(Stored items)
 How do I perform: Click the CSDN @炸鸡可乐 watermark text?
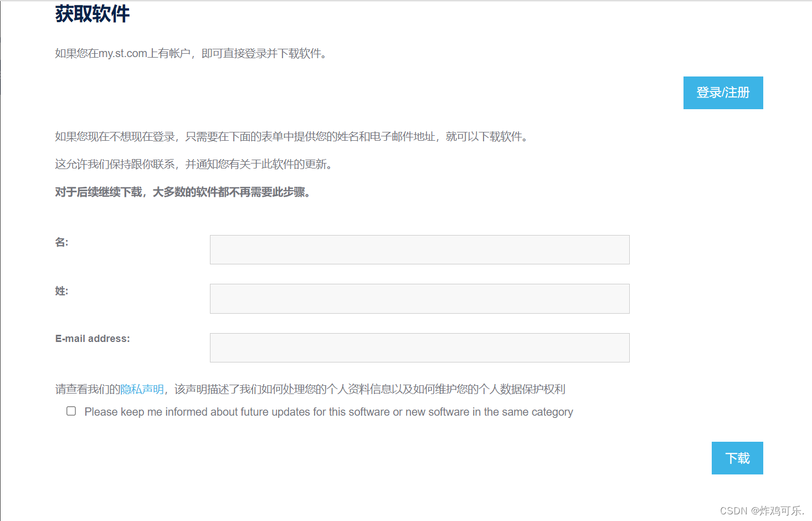760,510
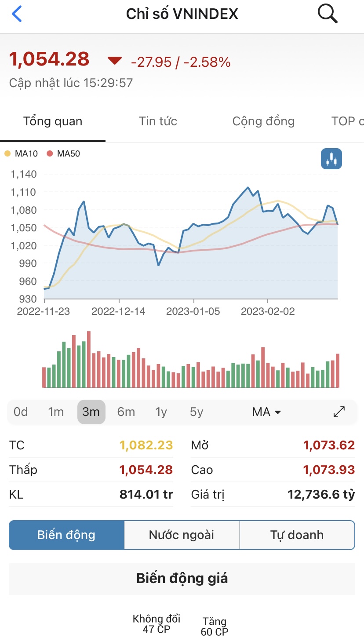The width and height of the screenshot is (364, 638).
Task: Select the 5y time range
Action: 197,412
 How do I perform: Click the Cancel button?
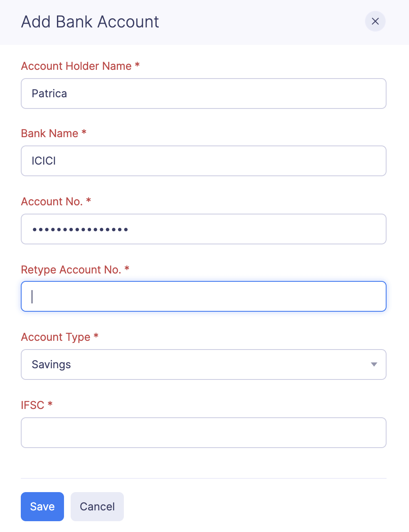tap(97, 506)
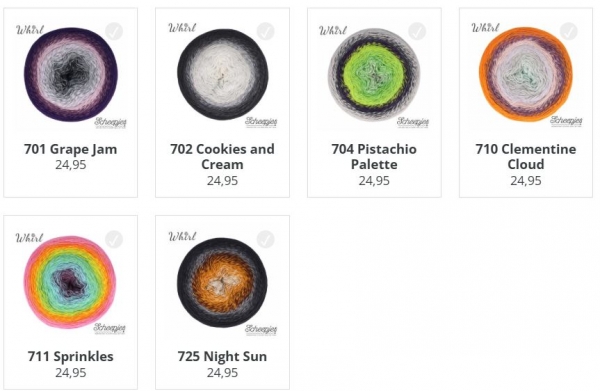Open the Night Sun yarn cake image

click(222, 282)
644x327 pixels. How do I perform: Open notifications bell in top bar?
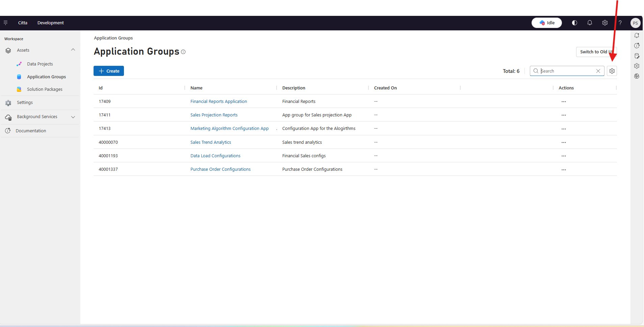click(x=590, y=23)
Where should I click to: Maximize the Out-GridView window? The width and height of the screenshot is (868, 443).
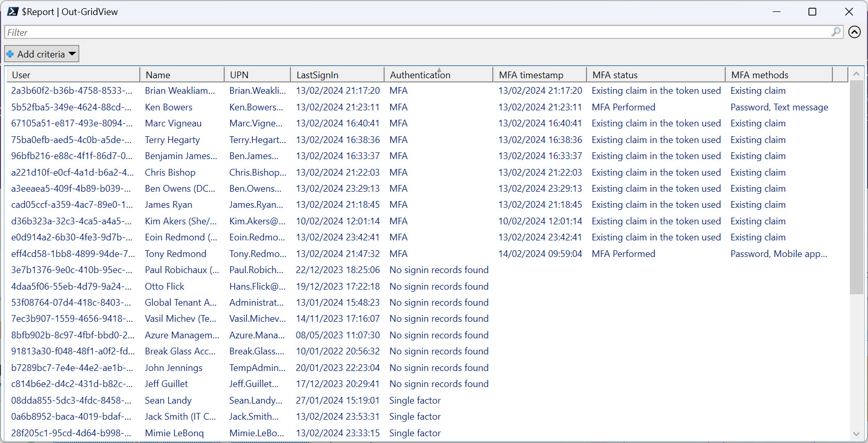tap(812, 12)

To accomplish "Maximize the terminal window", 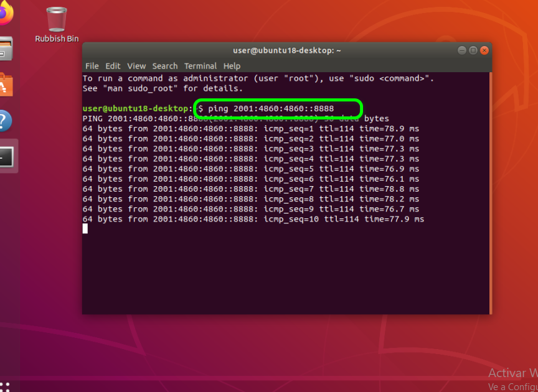I will [473, 50].
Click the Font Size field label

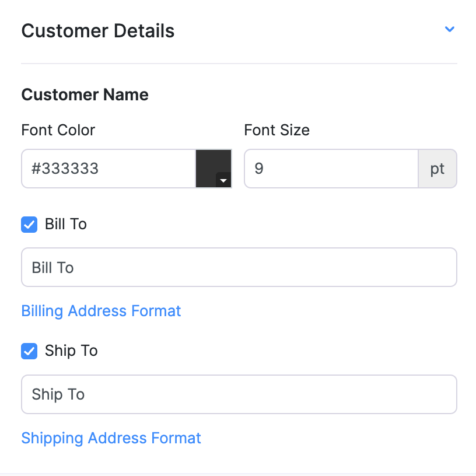[x=277, y=130]
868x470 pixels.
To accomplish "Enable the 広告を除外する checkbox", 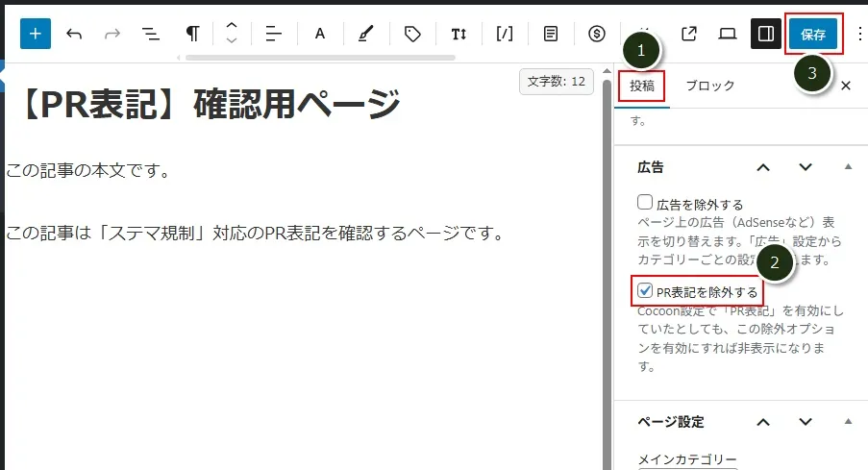I will [x=646, y=203].
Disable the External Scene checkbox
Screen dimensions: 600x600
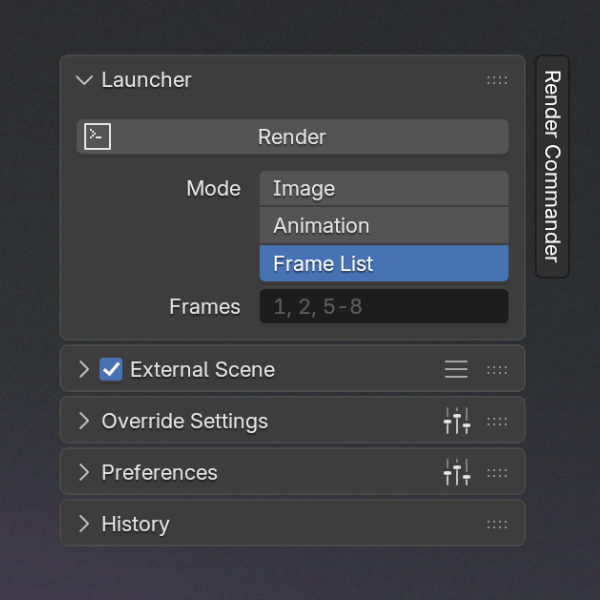(x=111, y=369)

◆ YOUR INSTRUCTIONS
Starting at the line that holds "Disable the External Scene checkbox", print each line through the last one of the entries above, exactly and with both ends included; no pictures.

◆ RESULT FOR THIS EXERCISE
Disable the External Scene checkbox
Screen dimensions: 600x600
(x=111, y=369)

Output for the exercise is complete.